● **PROBLEM**
Reproduce word for word the lines between those holding "[Read: Lepke] (549, 848)" and "One Hungarian Word a Day (89, 2386)", inclusive, and nothing else from the data below.

::::::::

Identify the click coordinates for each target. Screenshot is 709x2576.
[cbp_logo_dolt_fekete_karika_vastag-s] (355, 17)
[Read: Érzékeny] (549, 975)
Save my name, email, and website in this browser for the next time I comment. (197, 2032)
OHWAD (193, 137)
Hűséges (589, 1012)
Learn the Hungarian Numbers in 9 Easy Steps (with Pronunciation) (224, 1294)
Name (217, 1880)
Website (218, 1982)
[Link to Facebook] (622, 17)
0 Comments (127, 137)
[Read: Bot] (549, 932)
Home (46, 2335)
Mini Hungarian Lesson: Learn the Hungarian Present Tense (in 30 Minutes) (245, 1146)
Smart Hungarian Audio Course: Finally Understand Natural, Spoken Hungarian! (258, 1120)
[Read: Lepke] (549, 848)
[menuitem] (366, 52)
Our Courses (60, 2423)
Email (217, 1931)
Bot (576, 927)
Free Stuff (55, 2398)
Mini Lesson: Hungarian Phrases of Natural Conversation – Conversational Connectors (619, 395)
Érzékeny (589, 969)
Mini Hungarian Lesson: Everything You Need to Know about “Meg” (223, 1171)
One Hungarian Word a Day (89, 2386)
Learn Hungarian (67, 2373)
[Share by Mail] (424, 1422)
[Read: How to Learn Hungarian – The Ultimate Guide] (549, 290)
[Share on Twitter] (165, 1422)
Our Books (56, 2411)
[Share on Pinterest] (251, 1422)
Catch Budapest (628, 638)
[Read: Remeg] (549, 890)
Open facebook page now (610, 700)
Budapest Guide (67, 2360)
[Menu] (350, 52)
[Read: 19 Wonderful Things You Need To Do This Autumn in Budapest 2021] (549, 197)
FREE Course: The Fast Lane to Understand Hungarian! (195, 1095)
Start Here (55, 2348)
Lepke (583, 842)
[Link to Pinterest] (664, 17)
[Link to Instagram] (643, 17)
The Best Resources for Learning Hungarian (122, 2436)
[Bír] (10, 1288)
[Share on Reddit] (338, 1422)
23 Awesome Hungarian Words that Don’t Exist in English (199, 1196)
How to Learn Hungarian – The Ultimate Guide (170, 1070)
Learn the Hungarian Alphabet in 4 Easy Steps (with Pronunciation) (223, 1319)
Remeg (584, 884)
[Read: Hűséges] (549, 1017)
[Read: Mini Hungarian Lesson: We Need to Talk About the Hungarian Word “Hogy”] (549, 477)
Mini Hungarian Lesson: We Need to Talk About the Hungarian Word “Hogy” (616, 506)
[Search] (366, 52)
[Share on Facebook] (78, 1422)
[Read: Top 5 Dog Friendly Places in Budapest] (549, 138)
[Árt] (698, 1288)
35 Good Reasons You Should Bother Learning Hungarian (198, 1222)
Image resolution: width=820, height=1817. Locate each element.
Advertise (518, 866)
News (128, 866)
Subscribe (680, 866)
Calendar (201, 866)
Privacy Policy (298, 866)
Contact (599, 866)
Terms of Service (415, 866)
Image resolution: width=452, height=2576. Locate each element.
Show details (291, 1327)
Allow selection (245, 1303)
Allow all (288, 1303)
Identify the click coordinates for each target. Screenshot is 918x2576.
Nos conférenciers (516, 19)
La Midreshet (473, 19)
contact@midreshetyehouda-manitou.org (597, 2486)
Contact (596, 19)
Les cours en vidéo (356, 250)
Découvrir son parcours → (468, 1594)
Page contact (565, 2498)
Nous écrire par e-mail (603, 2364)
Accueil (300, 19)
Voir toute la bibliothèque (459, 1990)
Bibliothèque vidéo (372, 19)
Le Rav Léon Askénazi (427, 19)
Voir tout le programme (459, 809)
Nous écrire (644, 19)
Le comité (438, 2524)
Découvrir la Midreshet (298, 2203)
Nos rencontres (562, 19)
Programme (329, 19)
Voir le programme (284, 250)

::::::::

● **RESPONSE TO THE EXERCISE**
[Read: Lepke] (549, 848)
[menuitem] (366, 52)
Our Courses (60, 2423)
Email (217, 1931)
Bot (576, 927)
Free Stuff (55, 2398)
Mini Lesson: Hungarian Phrases of Natural Conversation – Conversational Connectors (619, 395)
Érzékeny (589, 969)
Mini Hungarian Lesson: Everything You Need to Know about “Meg” (223, 1171)
One Hungarian Word a Day (89, 2386)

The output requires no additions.